Make sure you have all the tools needed, stored where you'll need them. At least have a wrench and screwdrivers for putting in the bolts, and a hammer simply on principle. I think it's better not to depend on your regular tools, which could be somewhere else when you suddenly need them (like in a crawlspace where you were working on some home-improvement project).

Add weather-stripping around doors. A flexible strip can give a decent seal to the floor, though it won't hold against water or any non-trivial air pressure. Back it up with duct tape (hey! a use I can support!).

On plastic sheeting

The chances of getting a good seal of your house or room with duct tape and stock plastic sheeting seem poor. Plastics may be airtight (or not -- they vary a lot), they're prone to cuts and tears, and they are not proof against all chemicals. Try pouring a few household chemicals on a sample (one at a time please, and do it outside in very small quantities) -- I'll bet you can find a bunch of household products that eat right through. Then try the same thing with duct tape -- which also is porous, so makes a poor gas sealant.

Check your work

See if your gas or electricity supplier will come out and do an energy audit. The better ones will look at your house with an infra-red camera and point out exactly where heat is escaping. Check those places for air leakage as well.

You might try testing for air leakage by closing yourself in the room while a lot of sticks of incense are burning (in safe holders, please!) all around it. See if you smell anything. Smoke bombs would work as well, but you don't want the aftereffects. You can do the same experiment in reverse: light a lot of incense in the shelter, and walk around all sides of it to see if you smell anything.

If you're concerned about water, be in your space the next time there's a big rain storm, and look carefully for any leakage. Or generate your own rainstorm with a garden hose.

I know of no good way to test fire protection. Perhaps your local fire department has someone who will come and look things over.

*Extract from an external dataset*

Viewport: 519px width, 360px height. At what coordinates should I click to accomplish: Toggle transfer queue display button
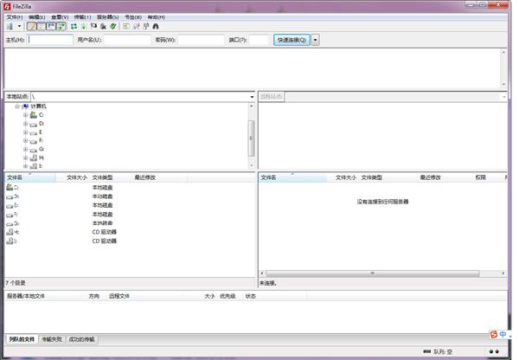(61, 27)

For physical force protection, try (or at least think about) hitting any side of your shelter with a sledgehammer. If that makes you worry, then your shelter probably isn't strong enough.

Having done all that, realize that you still need air. Some of the very energy-efficient, tight home of recent years have been unhealthy because the air is not replaced often enough. The only practical solution is to bring in fresh outside air -- precisely the thing you were trying to avoid. See the Compass on airflow for more information.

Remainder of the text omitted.